The origin stories of Supergirl and Hawkman were pretty clear in the Pre-COIE era, and Donna’s was only slightly confused by the fact that she’d originally just been “Wonder Woman at a tender age,” but I’m sure DC fanatics found things to argue about at the time. I have the utmost faith in our collective ability to find other things to argue about again, even if everyone’s origin stories got clearly stated once and for all, without further rebooting for the next 20 or 30 years! :)

Carl–

A few years ago I wrote a piece which started out by collecting various things Marv Wolfman has said about COIE and what he hoped it would achieve for DC’s continuity. If you’re interested, here’s a link:

Marv Wolfman, Crisis, and Continuity”

For instance, one of the quoted passages in my piece includes the following words:

Were I given the power to change everything today, I would simply say that all books published from January 1st will start over with issue #1. If you want to bring back something from the past and establish it as new continuity, be my guest. If you want to forget something in the past, then you’re free to do that, too.

You really ought to mention Animal Man, who was rebooted in the first 10 or so issues of his Grant Morrison-written series. It was actually a plot point, that reality was breaking down around him because his origin hadn’t been revised post-COIE.

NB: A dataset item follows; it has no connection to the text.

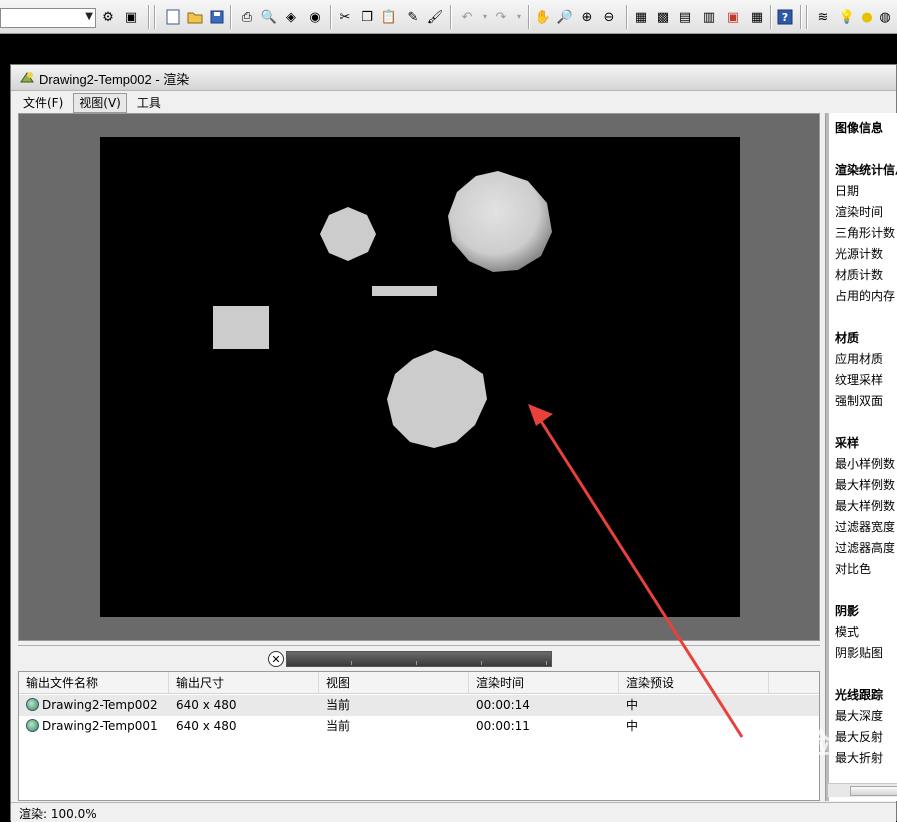  I want to click on cut-icon: ✂, so click(345, 17).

As I recall: On the draft of this list which I put together 3 years ago, I included Animal Man because someone else had told me I should. I was later told by another party that whatever Morrison did, it didn’t include “erasing from history” any and all previous Animal Man appearances. I think that’s why Animal Man is not on this new version of my list.

I am obviously handicapped by the total absence of any of Morrison’s “Animal Man” stories in my own collection, so I have to go on hearsay and bits of online research . . .

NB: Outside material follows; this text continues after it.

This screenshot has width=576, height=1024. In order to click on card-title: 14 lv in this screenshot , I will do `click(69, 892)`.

[…] DC has rebooted its entire universe four times since 1986. This count does not include lots of little revisions and retcons, like the whole sordid history of Hawkman, whose backstory is far more complicated than you’d […]

Billy Proctor

June 17, 2014 at 4:47 am

Hi Lorendiac,
I enjoyed your piece. I am finalising my PhD thesis on reboots and love that our approaches are the same!! The Marvel Universe is not a reboot because it does not replace and disavow the master-narrative continuity. Would you be open to an email interview please? Send me a message and I’ll get back in touch if that is okay with you.
Great article and I agree completely

Billy Proctor —

I don’t have anything set up to let me know if someone posts a reply on this page. (I’m not even sure if I could set it up that way.) So your request sat here, unnoticed, for almost three months until I just recently had occasion to glance at this page again to refresh my memory of what I’d done several years ago. For some reason, I happened to scroll down to the bottom, and was very surprised to see a bit of relatively-recent activity!

I’m not sure how I’m supposed to send you a message, other than replying right here, so that’s what I’m trying to do here. If you’re still interested in interviewing me by e-mail, let me know. One way to send a message that will actually get my attention in a hurry would be to create an account on the local Forums at community.comicbookresources.com and send a PM to “Lorendiac.”